Oct 18, 2022

🎙 FHSU music department kicks off season with Choirs Concert Friday

Posted Oct 18, 2022 11:01 AM

By JAMES BELL
Hays Post

Fort Hays State University Concert Choirs will take the stage Friday for the first FHSU music event of the year.

Under the direction of professor of music and director of choral activities Terry Crull, the free concert begins at 7:30 p.m. in the Beach/Schmidt Performing Arts Center, 600 Park.

“It's going to be a fun concert,” Crull said. “We're calling it Take Me to the Water because this summer, when I was looking at potential pieces, I found a great gospel, spiritual arrangement by Rollo Dilworth, an upcoming arranger called Take Me to the Water, and it features Wait in the Water and Down by the Riverside, two old spiritual hymns.”

All selections, he said, feature water, rivers or lakes as a theme.

Courtesy photo
Courtesy photo

“We've got River Run. We've got Walking on the Green Grass, which happens if you get rain,” Crull said. “And Wade in the Water by the Fort Hays Singers and At the River, a hymn arrangement, Flow Gently Sweet Afton a folk song from Scotland. And just every title has something to do in some way or other with water or rain or rivers.”

The concert will start with the FHSU Concert Choir singing the Fort Hays alma mater and then Take Me to the Water.

Following the adult community group, the Smokey Hill Chorale will offer four songs. The Fort Hays Singers will take the stage after.

They will offer songs prepared for the evening but also selections from their recent trip to the Renaissance Festival in Bonner Springs.
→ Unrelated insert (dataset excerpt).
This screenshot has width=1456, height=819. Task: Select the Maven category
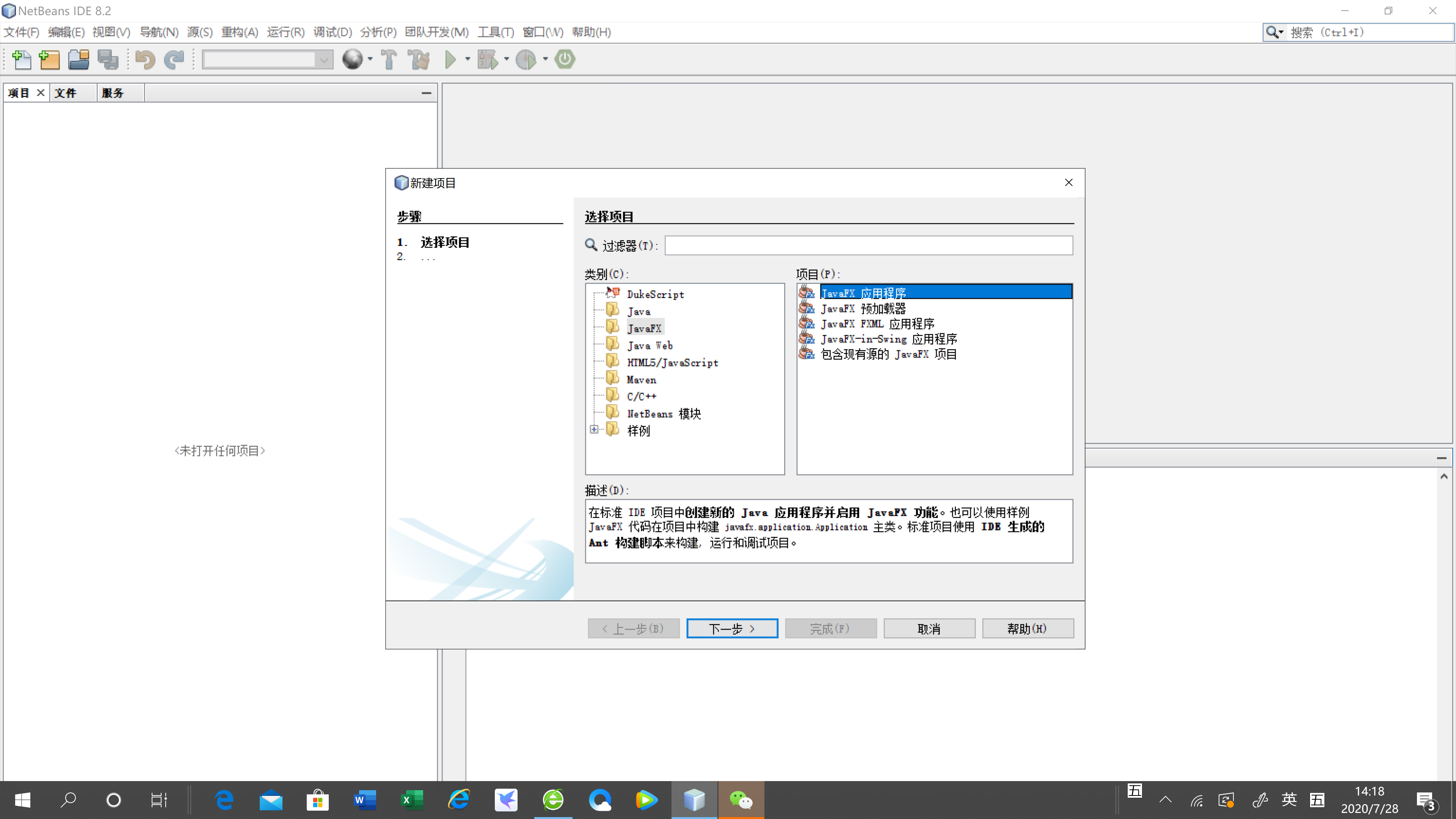pos(641,380)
“We went in costume and sang a couple of performances on a beautiful warm day with lots of people at the Renaissance Festival,” Crull said. “We had a good trip and a fun stay.”

The Concert Choir will wrap the concert with several songs dealing with water.

Their selections will include, To the Old Mill, “about a guy who met a girl 20 years ago and he didn't make work of it, so now she married somebody else, and he's still waiting at the mill to grind his meal, and he's turned old and gray,” Crull said.

“That can be a nice fun folk story,” he continued, “And Water Night, a great piece for choral singers by Eric Whitacre. … That was one of his first ones, a big hit Water Night. Interesting text and beautiful music.”

“So that'll be, I think, an entertaining concert,” Crull said. “Something for everybody. ... Fun spirituals and folk songs for people who just want to hear a great story put to music. That's what we do, we tell stories.”

While the concert marks the first of the year for the students, some of the performers will be familiar to the audience as FHSU students return alongside new recruits.  

Crull estimates that about half of the choir are music majors, with the others made up of students from across campus.

“You don't have to be a music major to be in either group,” Crull said. “Although, in the Fort Hays Singers, which was the top ensemble, most of them are majors or music ed majors. Not all of them, but most of them.”

Many are from Hays, he said.

“It's just a fun group to watch, perform, and to hear perform,” Crull said. “And so, I invite everybody to come on out and hear us.”